Is there any chance that "bogart" has converged with "boggart"? I love the Humphrey Bogart explanation but as I was reading it I kept thinking of the English folkloric boggart:

... being "a fae creature, in English folklore, known for its relentless mischief. It is part of a collection of 'bugbear' type spirits, which also include bogles, boogies and boogeymen. It is also considered to be related to brownies but is differentiated for being less helpful than a brownie and more malicious than a boogie."

And also from Online Etymological Dictionary on bogey ... "from bogge, a variant of Middle English bugge "a frightening specter" (see bug (n.)). Thus it shares ancestry with many dialect words, such as bog/bogge (attested 16c.-17c.), bogeyman (16c.), boggart "specter that haunts a gloomy spot" (c. 1570, in Westmoreland, Lancashire, Cheshire, and Yorkshire). The earliest modern form appears to be Scottish bogle "ghost," attested from c. 1500 and popularized c. 1800 in English literature by Scott, Burns, etc."

I like the idea of Steve Jobs as a bogeyman!

Re: bogart

Post by Wizard of Oz » Sun Oct 04, 2015 2:51 am

Hey Madcom an interesting connection for the original word. As we are told that our surnames were originally a reflection of our job or where we came from then maybe Humphrey Bogart's ancestors were boggarts?

WoZ tha bogle
Signature: "The question is," said Alice, "whether you can make words mean so many different things."

Re: bogart

Post by Dagwood » Wed Jan 24, 2018 4:59 am

I always assumed it came as a reference to Bogart's tendency to wet lip a cigarette.

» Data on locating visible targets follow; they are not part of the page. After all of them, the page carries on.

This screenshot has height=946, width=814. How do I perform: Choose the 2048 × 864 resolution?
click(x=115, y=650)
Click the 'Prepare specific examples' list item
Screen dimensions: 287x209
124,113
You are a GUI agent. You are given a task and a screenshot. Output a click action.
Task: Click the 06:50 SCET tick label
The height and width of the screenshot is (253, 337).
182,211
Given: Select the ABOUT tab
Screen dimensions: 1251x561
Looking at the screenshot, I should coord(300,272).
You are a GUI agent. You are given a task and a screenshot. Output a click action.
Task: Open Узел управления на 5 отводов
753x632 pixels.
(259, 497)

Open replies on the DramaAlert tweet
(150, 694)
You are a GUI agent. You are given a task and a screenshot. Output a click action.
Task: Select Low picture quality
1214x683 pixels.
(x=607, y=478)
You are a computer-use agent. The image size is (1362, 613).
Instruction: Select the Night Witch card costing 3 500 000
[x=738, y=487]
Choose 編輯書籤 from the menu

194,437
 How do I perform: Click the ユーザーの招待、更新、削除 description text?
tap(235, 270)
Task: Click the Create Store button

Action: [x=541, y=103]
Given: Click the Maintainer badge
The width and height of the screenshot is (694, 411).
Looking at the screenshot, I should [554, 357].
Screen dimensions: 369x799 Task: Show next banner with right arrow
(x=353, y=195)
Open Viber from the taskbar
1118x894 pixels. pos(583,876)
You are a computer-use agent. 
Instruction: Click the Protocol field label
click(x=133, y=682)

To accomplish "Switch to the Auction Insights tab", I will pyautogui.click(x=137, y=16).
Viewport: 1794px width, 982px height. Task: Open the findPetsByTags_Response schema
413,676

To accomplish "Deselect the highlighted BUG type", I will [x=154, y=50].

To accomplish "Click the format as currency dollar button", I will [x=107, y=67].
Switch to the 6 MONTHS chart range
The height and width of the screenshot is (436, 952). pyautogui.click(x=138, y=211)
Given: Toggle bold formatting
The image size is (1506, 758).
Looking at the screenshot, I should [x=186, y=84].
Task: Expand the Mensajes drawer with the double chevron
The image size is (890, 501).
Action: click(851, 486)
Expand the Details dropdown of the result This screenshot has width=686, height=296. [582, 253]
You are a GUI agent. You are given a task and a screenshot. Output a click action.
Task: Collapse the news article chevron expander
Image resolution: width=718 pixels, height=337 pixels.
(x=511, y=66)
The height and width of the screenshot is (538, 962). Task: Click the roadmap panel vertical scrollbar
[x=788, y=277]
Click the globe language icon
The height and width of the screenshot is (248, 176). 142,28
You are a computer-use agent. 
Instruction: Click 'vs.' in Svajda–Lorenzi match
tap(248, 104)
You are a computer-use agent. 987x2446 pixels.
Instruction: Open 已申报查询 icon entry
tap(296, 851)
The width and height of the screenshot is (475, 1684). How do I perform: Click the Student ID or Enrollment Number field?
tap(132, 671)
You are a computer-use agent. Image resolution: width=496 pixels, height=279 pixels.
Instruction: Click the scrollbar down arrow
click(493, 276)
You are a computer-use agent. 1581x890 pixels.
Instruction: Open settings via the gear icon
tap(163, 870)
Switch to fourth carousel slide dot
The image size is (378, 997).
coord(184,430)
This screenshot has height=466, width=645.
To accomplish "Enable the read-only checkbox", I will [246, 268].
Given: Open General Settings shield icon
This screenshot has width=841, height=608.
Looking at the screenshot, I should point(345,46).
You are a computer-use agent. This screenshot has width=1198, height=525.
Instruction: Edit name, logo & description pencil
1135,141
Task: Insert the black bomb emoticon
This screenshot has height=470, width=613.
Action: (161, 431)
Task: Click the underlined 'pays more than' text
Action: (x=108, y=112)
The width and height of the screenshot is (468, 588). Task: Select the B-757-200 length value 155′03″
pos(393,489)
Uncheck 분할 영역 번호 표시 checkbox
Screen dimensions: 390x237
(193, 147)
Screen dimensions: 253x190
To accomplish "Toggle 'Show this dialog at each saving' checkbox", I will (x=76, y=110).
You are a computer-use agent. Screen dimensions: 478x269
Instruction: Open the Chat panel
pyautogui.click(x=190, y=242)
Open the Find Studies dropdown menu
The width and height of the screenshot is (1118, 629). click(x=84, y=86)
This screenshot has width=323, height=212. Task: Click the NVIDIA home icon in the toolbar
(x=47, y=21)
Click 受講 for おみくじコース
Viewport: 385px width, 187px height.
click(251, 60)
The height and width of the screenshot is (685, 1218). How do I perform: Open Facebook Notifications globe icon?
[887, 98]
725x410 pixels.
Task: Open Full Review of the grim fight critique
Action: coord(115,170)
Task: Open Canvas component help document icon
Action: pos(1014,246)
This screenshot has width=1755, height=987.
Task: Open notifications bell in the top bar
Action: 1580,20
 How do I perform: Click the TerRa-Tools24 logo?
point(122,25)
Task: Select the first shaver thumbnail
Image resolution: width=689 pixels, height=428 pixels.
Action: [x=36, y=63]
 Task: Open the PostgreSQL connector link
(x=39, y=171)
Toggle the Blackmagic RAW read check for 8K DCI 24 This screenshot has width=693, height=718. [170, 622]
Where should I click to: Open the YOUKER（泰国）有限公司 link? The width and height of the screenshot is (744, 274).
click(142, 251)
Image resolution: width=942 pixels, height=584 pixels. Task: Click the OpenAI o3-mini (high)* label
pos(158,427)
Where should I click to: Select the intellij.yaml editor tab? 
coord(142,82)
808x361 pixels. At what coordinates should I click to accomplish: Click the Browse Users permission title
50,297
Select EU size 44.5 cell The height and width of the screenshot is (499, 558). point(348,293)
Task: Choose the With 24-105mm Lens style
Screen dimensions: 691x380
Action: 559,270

He was known to spit (see any of his movies) when he talked and you can image how the end of his cigarette would get sloppy when he smoked. To 'Bogart' a cigarette or anything else has always meant in my area/time to take a puff of something and then get the end really wet.

Re: bogart

Post by trolley » Wed Jan 24, 2018 7:32 pm

Yes, Dagwood. It also meant that in my neck of the woods. Oddly, it meant both hog the joint and get more than your fair share and/or to get the end soaking wet. I'm surprised that no one's research suggested it meant wet-lipping first and, later, the sense of holding onto something too long. I'm sure we used the term "Bogart (and a much less PC expression) meaning to slobber on a cigarette or joint before that song came out with a clearly different meaning.